_Problem description_:
Beneath this line are entries. Copy the range from the line with "Click the 1.31 M y-axis label" to the line with "Given: Check Form ID# 25 Upload Faculty Bio", ends included, exactly; leave pictures out.

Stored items
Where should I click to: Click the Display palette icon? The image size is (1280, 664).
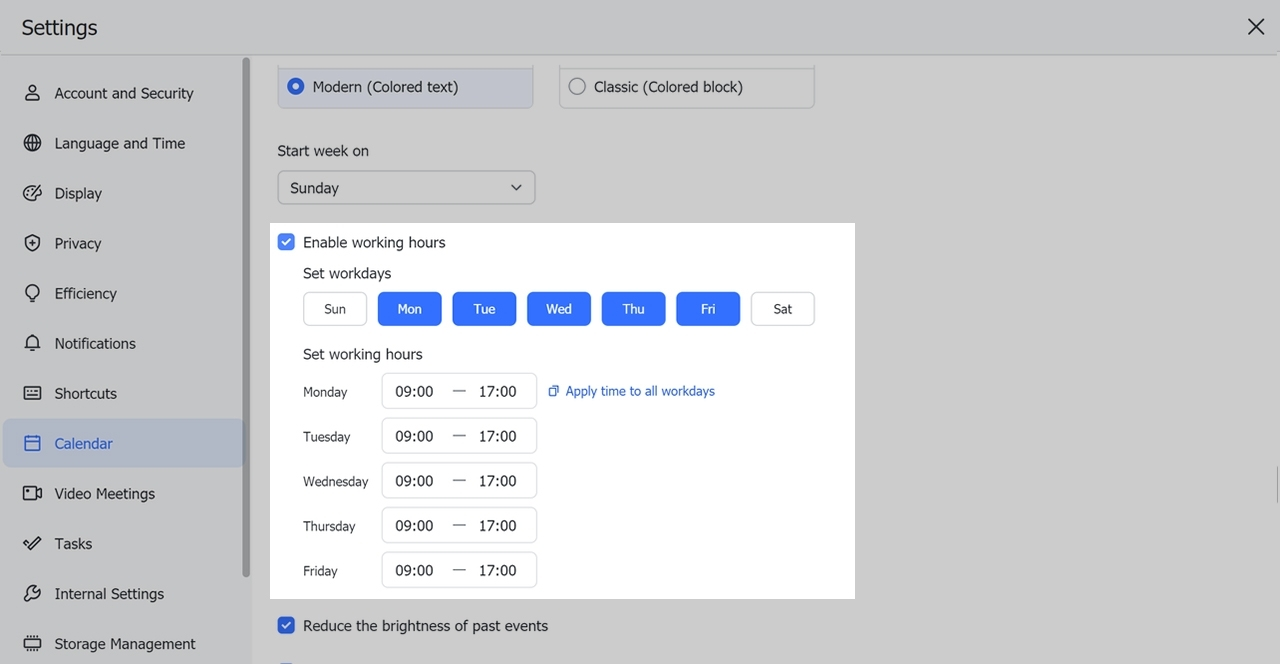pos(32,193)
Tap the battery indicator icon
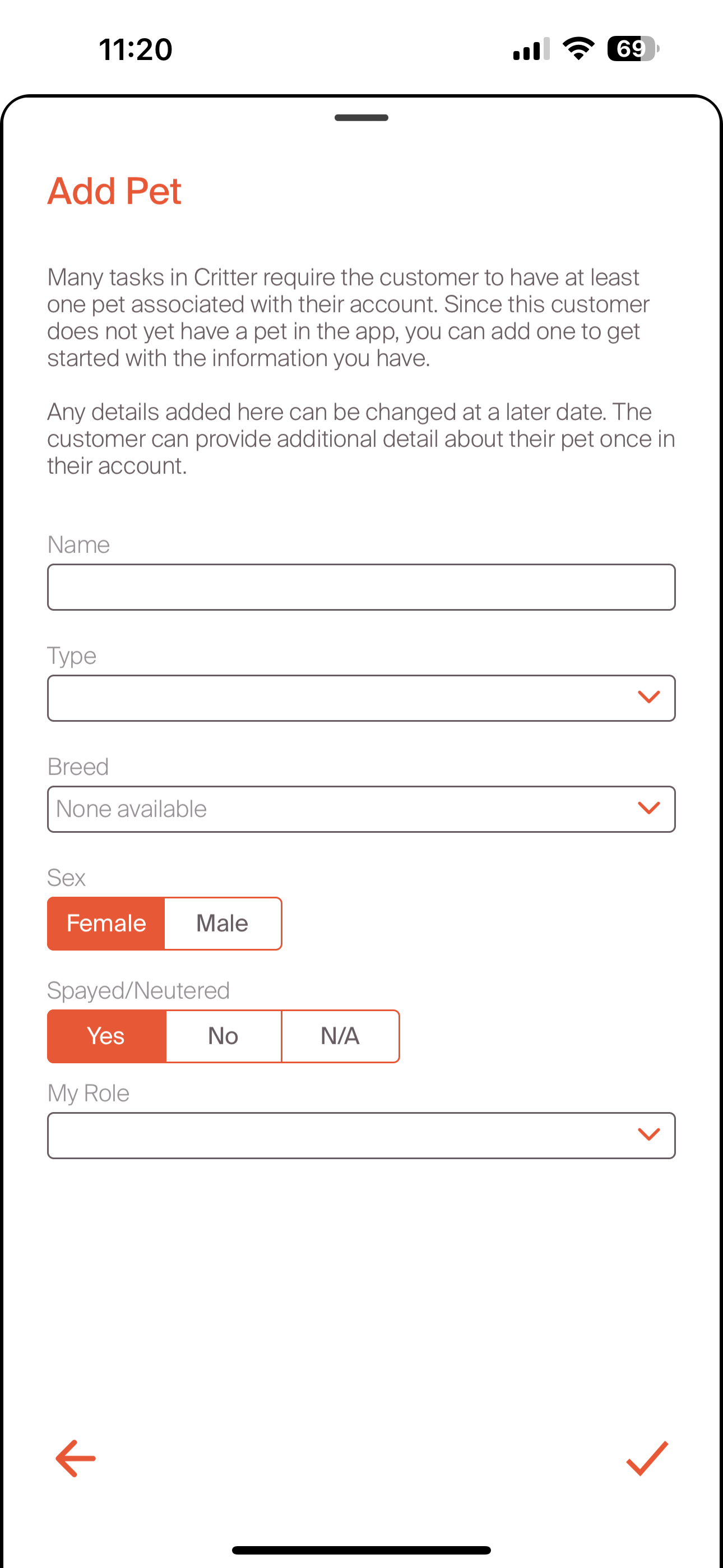The height and width of the screenshot is (1568, 723). click(632, 49)
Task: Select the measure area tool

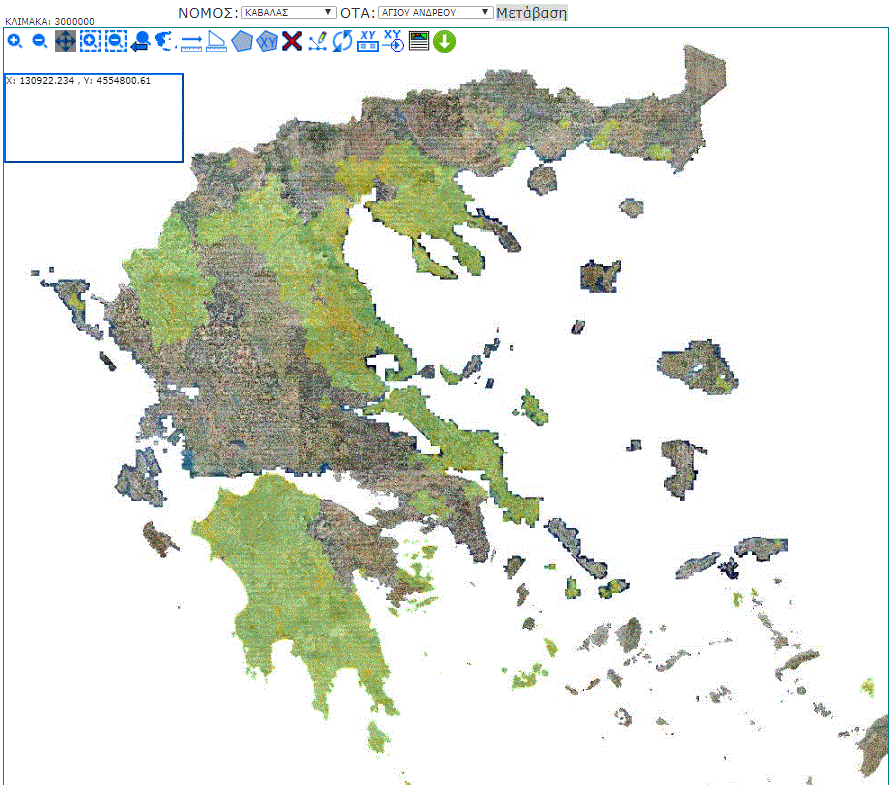Action: pos(217,41)
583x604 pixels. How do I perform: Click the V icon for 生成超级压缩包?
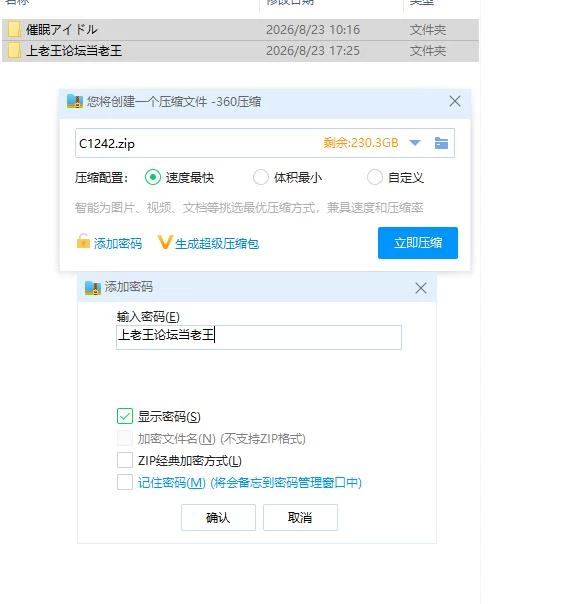(x=165, y=242)
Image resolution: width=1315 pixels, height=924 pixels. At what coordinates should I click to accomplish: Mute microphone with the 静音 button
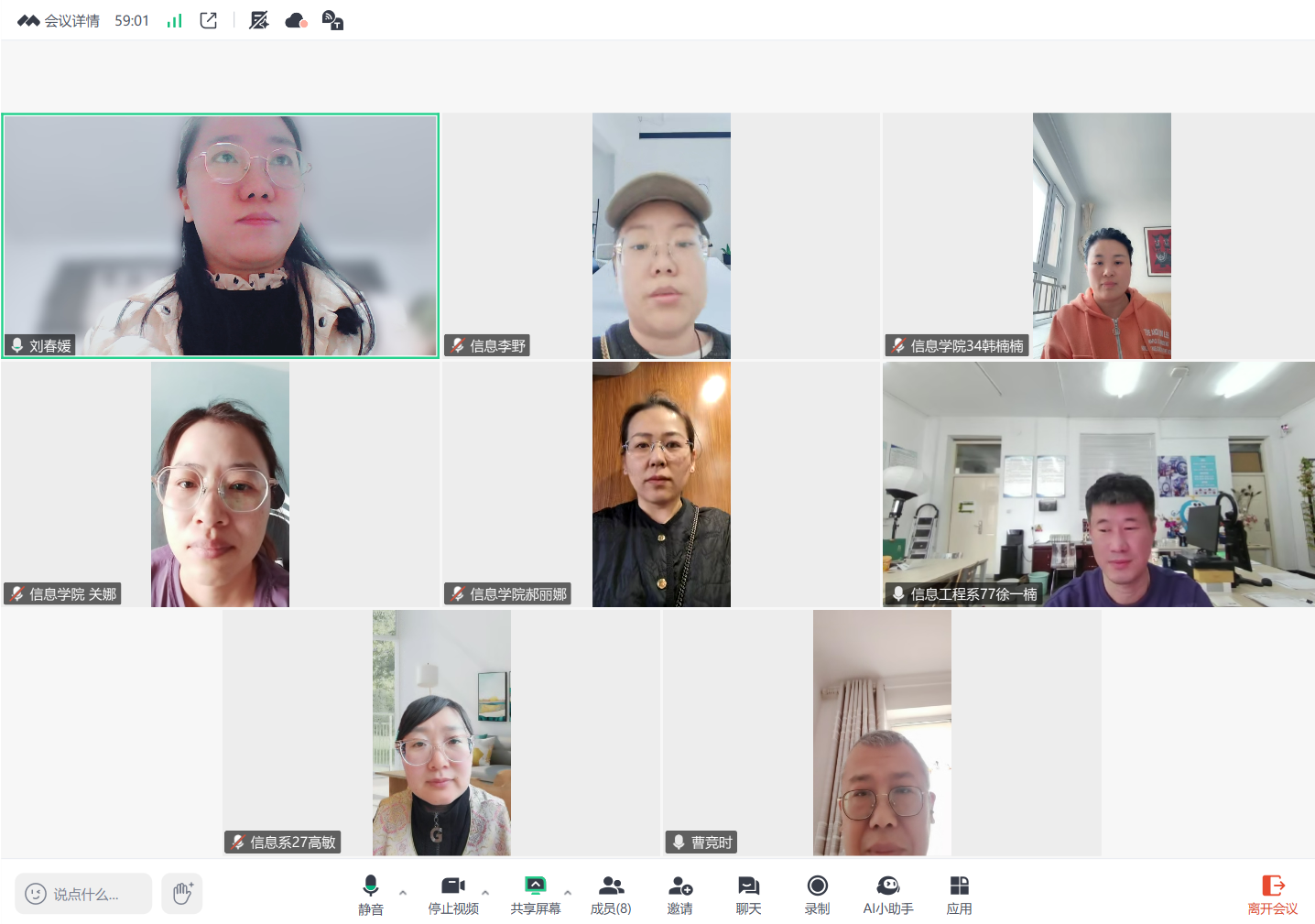pyautogui.click(x=371, y=894)
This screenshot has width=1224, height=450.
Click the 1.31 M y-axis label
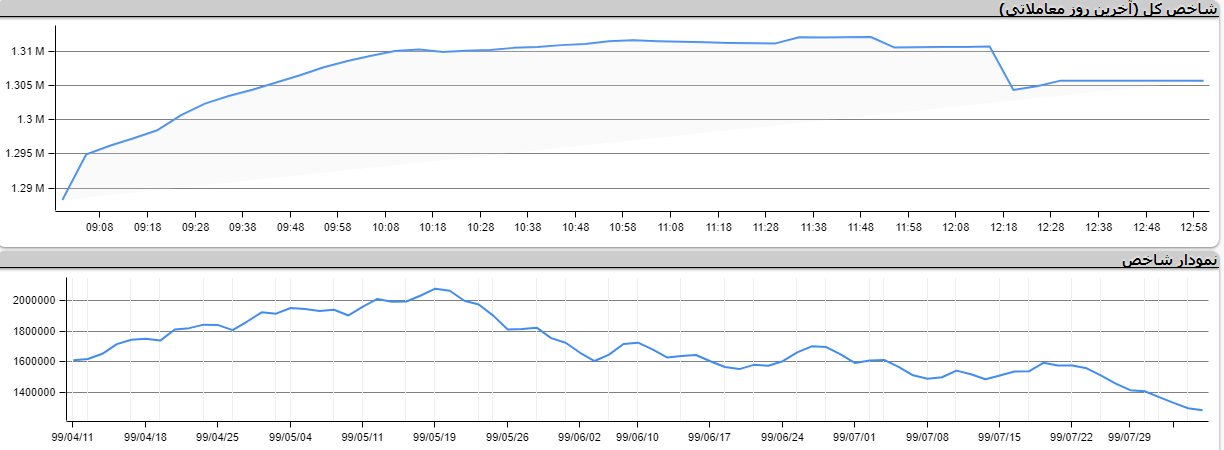coord(28,51)
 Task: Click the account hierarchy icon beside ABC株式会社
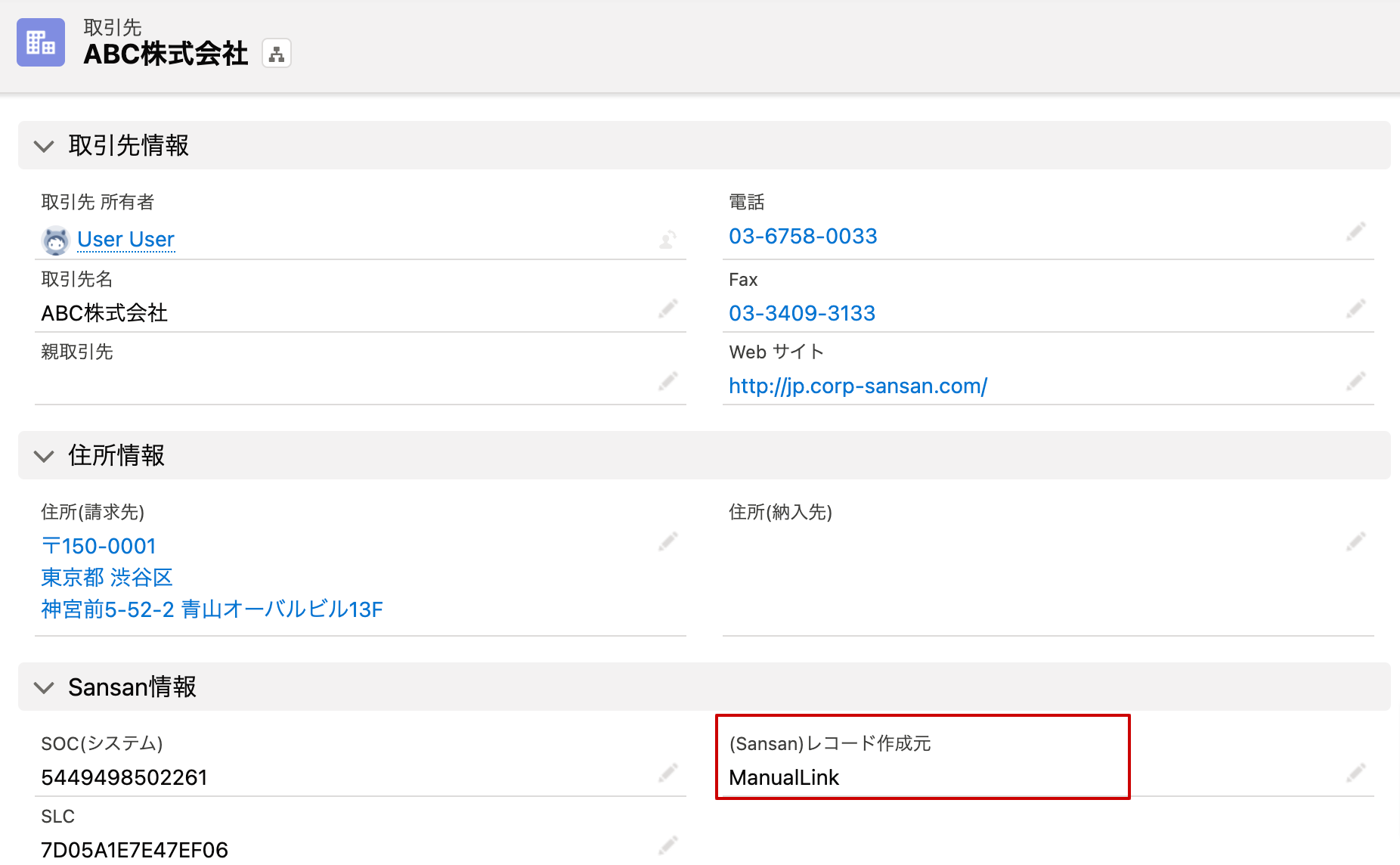click(277, 54)
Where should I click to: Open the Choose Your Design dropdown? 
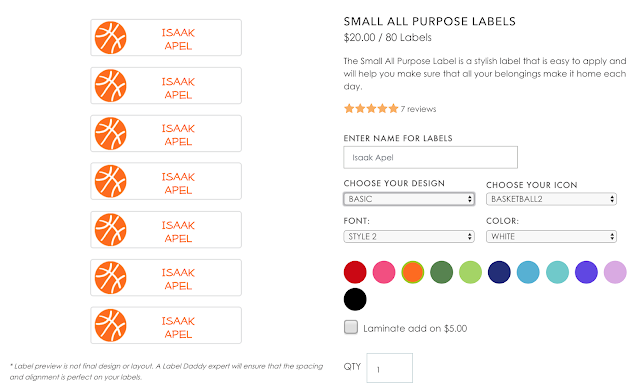pos(409,199)
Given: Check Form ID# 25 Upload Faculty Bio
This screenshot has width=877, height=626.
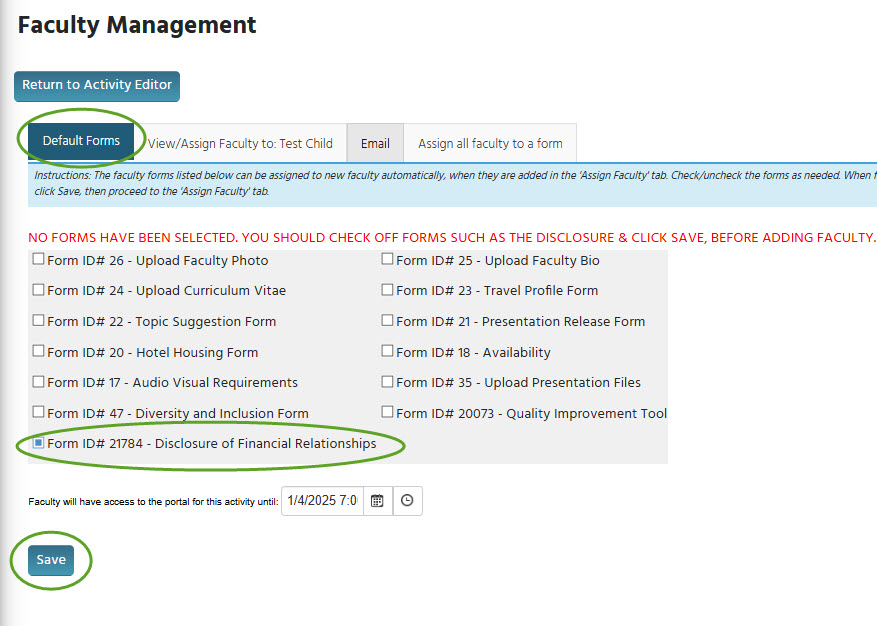Looking at the screenshot, I should tap(387, 260).
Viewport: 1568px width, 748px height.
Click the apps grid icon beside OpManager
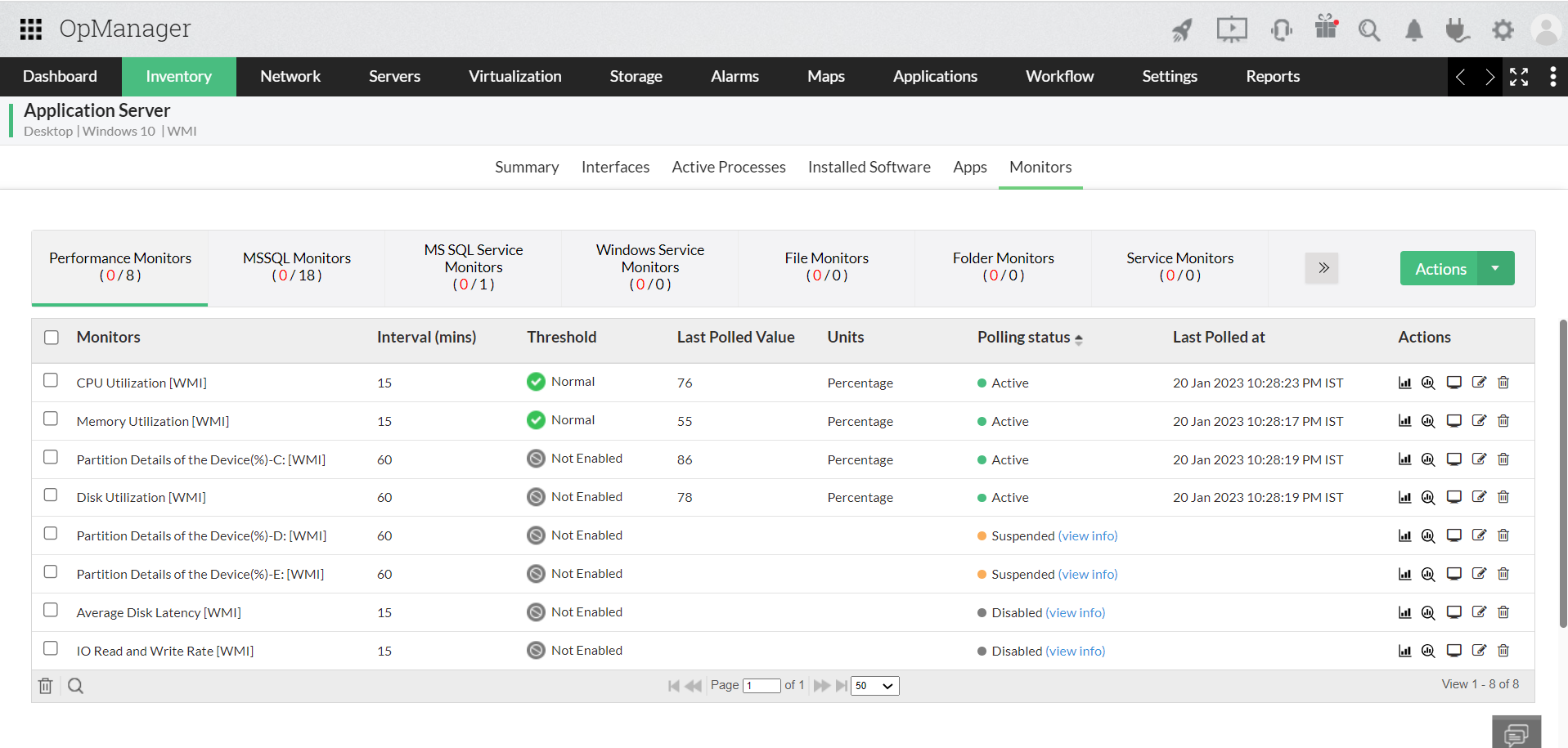31,29
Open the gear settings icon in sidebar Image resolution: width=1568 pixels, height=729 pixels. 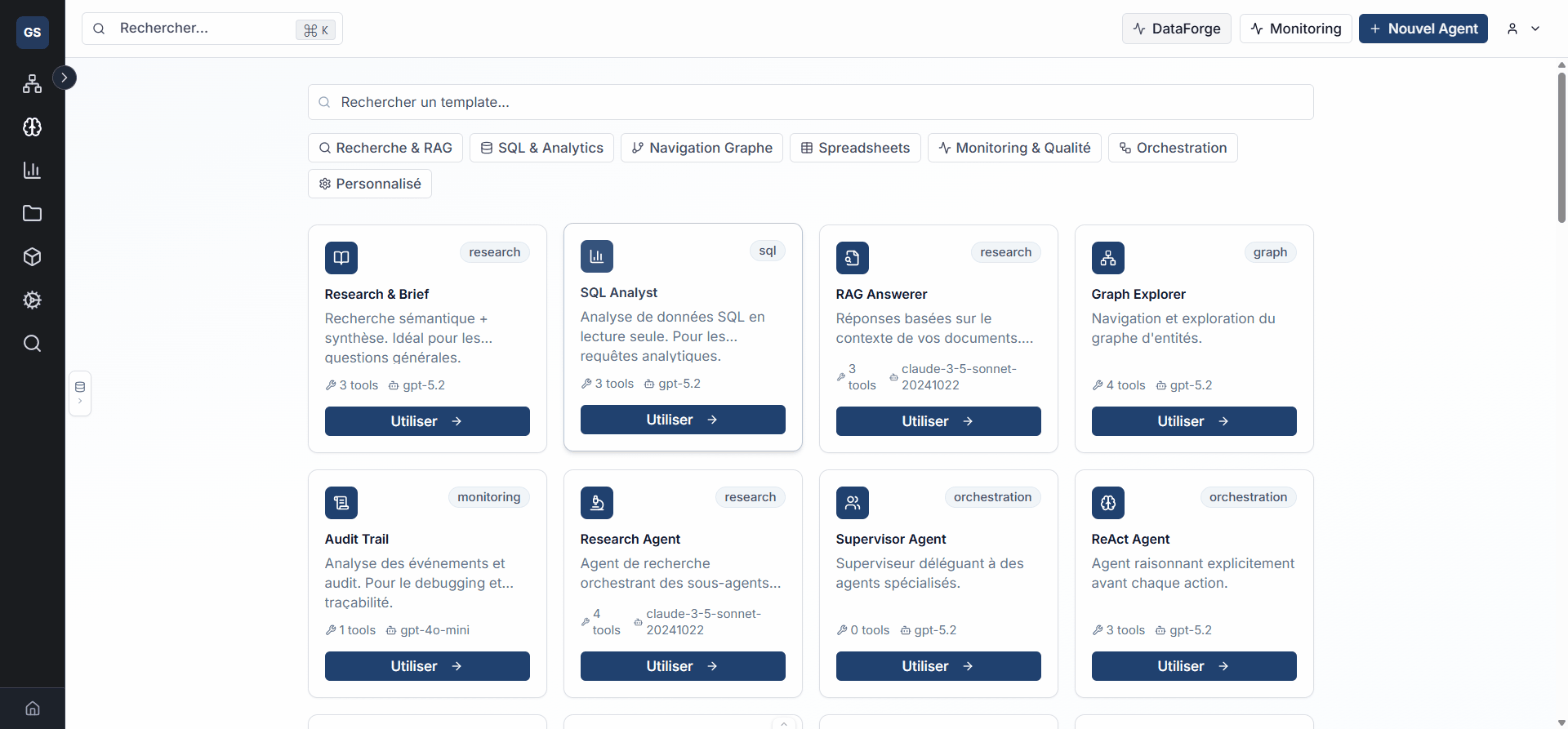point(32,300)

_Written answer_:
Click the 1.31 M y-axis label
coord(28,51)
 Task: Click the account hierarchy icon beside ABC株式会社
click(277, 54)
Where should I click to: Open the Choose Your Design dropdown? 
pos(409,199)
Given: Check Form ID# 25 Upload Faculty Bio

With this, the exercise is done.